Inauguration day: The unique musical setup that gave the band its sound
The story of PUSA’s unique sound really begins with bassist/instrument inventor Mark Sandman of the band Morphine. PUSA frontman and creative force Chris Ballew spent some time performing with Mark, spontaneously making up songs live on stage for their audience. Mark—a phenomenal bass innovator and player in his own right—inspired the ideas being the two and three-string guitars PUSA would eventually adopt.
Per guitarist Andrew McKeag on an episode of Rock Talk with Mitch Lafon, the two instruments were both electric guitars. What made the Basitar special was simple—it has a single .60 bass string at the top and a .36 guitar string at the bottom. The guitbass on the other hand had three strings with gauges of .065, .045 and .035 respectively.

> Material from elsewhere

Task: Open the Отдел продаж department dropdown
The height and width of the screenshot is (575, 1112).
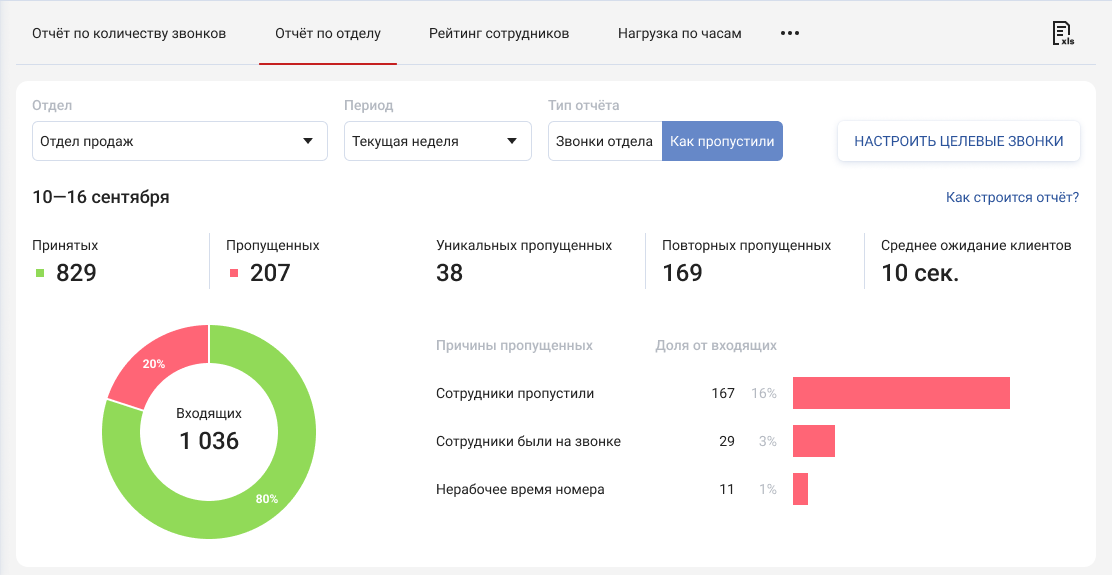Action: [180, 141]
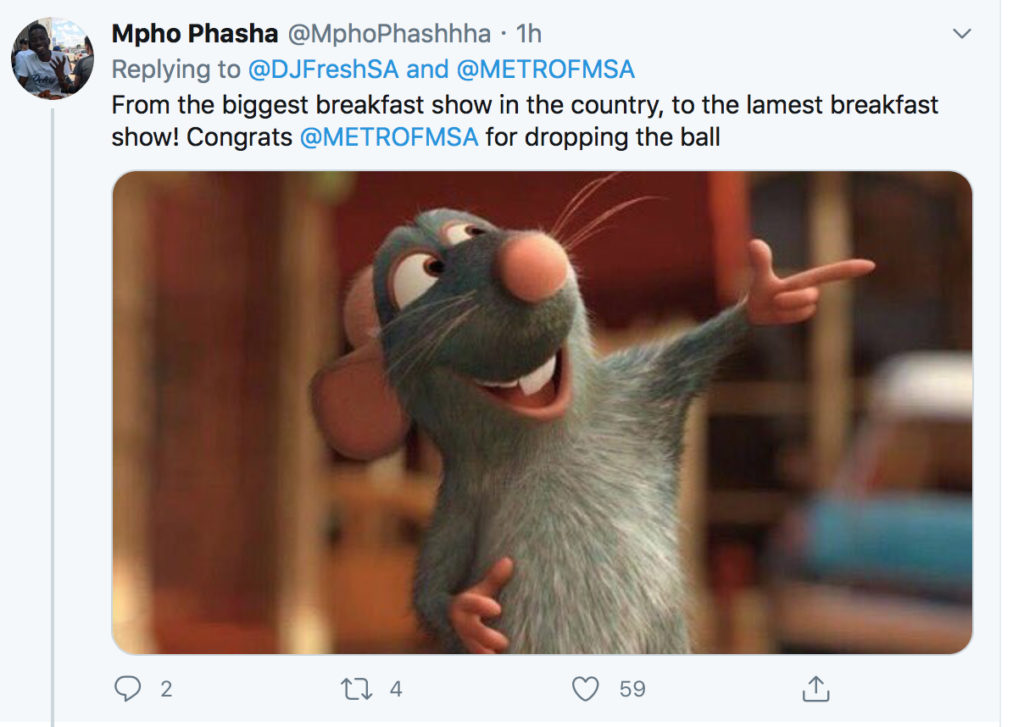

Each was tuned to C# to create that signature PUSA sound.
The band got together around the early ’90s—amid the hits of Nirvana, Soundgarden, Pearl Jam and the other giants of grunge—with Ballew and old friend Dave Dederer forming a duo and playing gigs around Seattle. Eventually, drummer Jason Finn joined the band and The Presidents of the United States of America were born. When their eponymous debut album became a hit, they were touted by The New York Times as an “up and coming talent.” Not bad for a grunge band that played funny songs about animals and food.
“We came after grunge and we put the fun back into the scene. We were funge!”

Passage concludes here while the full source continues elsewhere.